[Records from a data collection]
___
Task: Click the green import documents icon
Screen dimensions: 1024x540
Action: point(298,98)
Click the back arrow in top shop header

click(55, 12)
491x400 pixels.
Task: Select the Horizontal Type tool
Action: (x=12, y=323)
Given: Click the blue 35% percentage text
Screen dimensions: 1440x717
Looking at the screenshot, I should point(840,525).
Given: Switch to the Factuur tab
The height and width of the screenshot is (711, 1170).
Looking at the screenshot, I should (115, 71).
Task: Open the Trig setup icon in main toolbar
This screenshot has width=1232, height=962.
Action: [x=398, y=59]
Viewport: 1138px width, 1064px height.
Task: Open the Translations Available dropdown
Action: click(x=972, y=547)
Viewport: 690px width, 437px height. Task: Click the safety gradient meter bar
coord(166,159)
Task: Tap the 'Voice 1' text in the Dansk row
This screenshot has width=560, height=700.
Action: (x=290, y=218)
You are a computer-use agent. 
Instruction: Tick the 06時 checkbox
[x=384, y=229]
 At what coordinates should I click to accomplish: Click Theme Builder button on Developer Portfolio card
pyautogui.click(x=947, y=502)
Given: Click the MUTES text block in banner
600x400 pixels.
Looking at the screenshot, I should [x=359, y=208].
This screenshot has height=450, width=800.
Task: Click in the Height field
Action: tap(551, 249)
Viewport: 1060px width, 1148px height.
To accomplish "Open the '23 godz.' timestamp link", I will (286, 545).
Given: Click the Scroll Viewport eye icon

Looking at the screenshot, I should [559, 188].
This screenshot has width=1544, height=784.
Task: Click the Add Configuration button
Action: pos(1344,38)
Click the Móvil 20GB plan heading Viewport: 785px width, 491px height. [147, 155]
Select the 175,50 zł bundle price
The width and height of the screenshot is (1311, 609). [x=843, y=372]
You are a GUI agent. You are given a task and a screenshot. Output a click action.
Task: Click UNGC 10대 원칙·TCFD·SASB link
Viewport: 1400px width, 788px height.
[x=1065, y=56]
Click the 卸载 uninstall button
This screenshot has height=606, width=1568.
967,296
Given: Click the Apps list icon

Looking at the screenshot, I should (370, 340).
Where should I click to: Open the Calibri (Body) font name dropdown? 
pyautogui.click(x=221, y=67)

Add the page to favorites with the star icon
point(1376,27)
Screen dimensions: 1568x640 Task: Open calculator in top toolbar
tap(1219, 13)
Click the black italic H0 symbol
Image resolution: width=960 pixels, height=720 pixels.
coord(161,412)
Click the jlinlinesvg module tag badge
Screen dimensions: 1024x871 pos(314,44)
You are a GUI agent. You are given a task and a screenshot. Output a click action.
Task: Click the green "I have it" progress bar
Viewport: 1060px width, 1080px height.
___
[Problem statement] Exactly the lines from the one containing "Select the 175,50 zł bundle price" through the end of the records should be reproduced, and no others.

[Problem solution]
Select the 175,50 zł bundle price
The width and height of the screenshot is (1311, 609). [x=843, y=372]
You are a GUI agent. You are given a task and a screenshot. Output a click action.
Task: Click UNGC 10대 원칙·TCFD·SASB link
Viewport: 1400px width, 788px height.
[x=1065, y=56]
Click the 卸载 uninstall button
This screenshot has height=606, width=1568.
967,296
Given: Click the Apps list icon

Looking at the screenshot, I should (370, 340).
Where should I click to: Open the Calibri (Body) font name dropdown? 
pyautogui.click(x=221, y=67)

Add the page to favorites with the star icon
point(1376,27)
Screen dimensions: 1568x640 Task: Open calculator in top toolbar
tap(1219, 13)
Click the black italic H0 symbol
Image resolution: width=960 pixels, height=720 pixels.
coord(161,412)
Click the jlinlinesvg module tag badge
Screen dimensions: 1024x871 pos(314,44)
You are a GUI agent. You are given a task and a screenshot. Output a click action.
Task: Click the green "I have it" progress bar
Viewport: 1060px width, 1080px height.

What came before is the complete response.